L’équipe de Didier Deschamps affrontera l’Espagne mardi alors qu’elle vise une troisième finale consécutive de Coupe du monde. Le milieu de terrain Adrien Rabiot et le défenseur Jules Koundé affirment avoir développé un lien qui s’étend au-delà des réunions tactiques et des séances d’entraînement.
Les joueurs analysent les matchs ensemble en petits groupes, se défient les uns les autres et prennent la responsabilité de trouver des solutions au-delà de celles proposées par Deschamps et ses assistants.
“Nous communiquons beaucoup et nous parlons régulièrement”, a déclaré Rabiot aux journalistes lundi.
“A l’hôtel, pendant notre pause, nous essayons d’analyser les matchs ensemble par petits groupes. C’est important, au-delà de tout ce que proposent le coach et son staff. Nous parlons tous la même langue, nous avons tous le même objectif et chacun concentre son énergie là-dessus. Ce que le staff nous apporte est essentiel, mais le dialogue entre les joueurs est aussi important, sans impliquer le staff.”
Ce sentiment de possession a permis à la France de combiner l’une des attaques les plus puissantes du tournoi avec une défense collective qui commence par les attaquants.
Mbappé a marqué huit buts et Dembélé cinq, mais Koundé a déclaré que le travail de la France sans ballon était aussi important que la qualité individuelle de la possession.
“Nous avons fait du bon travail défensivement, mais cela va au-delà des défenseurs”, a déclaré Kound.
“C’est un effort collectif, à commencer par la façon dont nous pressons dès la première passe adverse.

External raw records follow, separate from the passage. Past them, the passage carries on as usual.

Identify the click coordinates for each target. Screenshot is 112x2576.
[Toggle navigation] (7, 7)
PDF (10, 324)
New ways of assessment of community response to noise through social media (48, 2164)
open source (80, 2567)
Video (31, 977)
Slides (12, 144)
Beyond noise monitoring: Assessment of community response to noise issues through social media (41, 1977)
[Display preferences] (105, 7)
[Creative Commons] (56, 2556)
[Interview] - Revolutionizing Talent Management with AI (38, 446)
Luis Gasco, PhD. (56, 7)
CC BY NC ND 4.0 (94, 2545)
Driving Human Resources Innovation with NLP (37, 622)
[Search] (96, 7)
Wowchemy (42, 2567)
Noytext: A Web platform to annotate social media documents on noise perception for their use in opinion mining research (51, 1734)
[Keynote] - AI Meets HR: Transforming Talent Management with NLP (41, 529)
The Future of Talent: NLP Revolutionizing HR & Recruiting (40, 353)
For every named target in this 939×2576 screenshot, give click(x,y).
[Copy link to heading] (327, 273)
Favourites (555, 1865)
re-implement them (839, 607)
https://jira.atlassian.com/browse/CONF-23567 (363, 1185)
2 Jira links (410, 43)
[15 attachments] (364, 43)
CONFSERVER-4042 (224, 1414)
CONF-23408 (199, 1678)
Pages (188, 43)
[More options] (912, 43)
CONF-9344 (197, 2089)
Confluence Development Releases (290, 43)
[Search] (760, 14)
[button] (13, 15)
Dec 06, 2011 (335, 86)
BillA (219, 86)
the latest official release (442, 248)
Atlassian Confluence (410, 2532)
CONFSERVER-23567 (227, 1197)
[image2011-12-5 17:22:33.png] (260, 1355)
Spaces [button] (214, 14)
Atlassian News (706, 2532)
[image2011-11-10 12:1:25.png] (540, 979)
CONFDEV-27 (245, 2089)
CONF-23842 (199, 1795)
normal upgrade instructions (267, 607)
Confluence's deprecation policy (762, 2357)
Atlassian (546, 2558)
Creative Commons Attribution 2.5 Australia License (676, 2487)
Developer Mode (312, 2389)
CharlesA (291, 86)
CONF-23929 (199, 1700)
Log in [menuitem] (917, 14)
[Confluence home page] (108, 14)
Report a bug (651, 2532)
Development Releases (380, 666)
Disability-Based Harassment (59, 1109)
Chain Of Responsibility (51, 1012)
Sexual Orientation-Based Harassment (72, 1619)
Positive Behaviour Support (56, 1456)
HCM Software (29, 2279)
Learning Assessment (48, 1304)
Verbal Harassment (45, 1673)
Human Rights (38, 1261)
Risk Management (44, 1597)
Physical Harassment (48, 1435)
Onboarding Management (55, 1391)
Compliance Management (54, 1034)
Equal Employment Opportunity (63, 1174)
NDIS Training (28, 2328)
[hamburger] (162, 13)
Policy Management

Lorsque le travail est fait correctement plus haut sur le terrain et au milieu de terrain, cela facilite grandement notre travail en défense.”
La cohésion de la France se reflète dans la volonté de s’attaquer aux joueurs offensifs et dans la discipline avec laquelle l’équipe a défendu les moments difficiles.
DES RELATIONS FORTES
Les joueurs soulignent que ce qui se passe sur le terrain est le prolongement des relations construites ailleurs.
“Nous nous entendons très bien”, a déclaré Rabiot. “Il y a une vraie harmonie et une vraie cohésion. C’est difficile à expliquer, mais ça se passe très bien en dehors du terrain, et cette énergie se transmet là-bas.”
Koundé a décrit un groupe qui aimait jouer ensemble et faire des sacrifices les uns pour les autres.
“Il y a eu un grand sentiment de cohésion depuis le début, même depuis 2022”, a-t-il déclaré.
“Il y a une continuité dans cette équipe. Elle s’est construite au fil du temps et tout le monde est concentré sur le même objectif. C’est l’une de nos forces, et cela se ressent sur le terrain. Nous aimons jouer ensemble et nous aimons aussi travailler dur les uns pour les autres.”
La course de la France fait également suite à la décision de Deschamps après le tournoi, mettant fin à un règne qui a commencé en 2012 et comprenait une victoire à la Coupe du monde 2018 et une autre finale quatre ans plus tard. Le joueur de 57 ans a également dû faire face à une perte personnelle lors de cette Coupe du monde après le décès de sa mère lors de la phase de groupes.
Rabiot a déclaré que le fait de savoir qu’il s’agissait de la dernière compétition de Deschamps avait donné aux joueurs un regain d’émotion supplémentaire.
“Les difficultés rencontrées par l’entraîneur nous ont encore rapprochés”, a-t-il déclaré. “On a envie de tout donner, surtout en sachant que c’est la dernière compétition à la tête de l’équipe de France. C’est le moment.”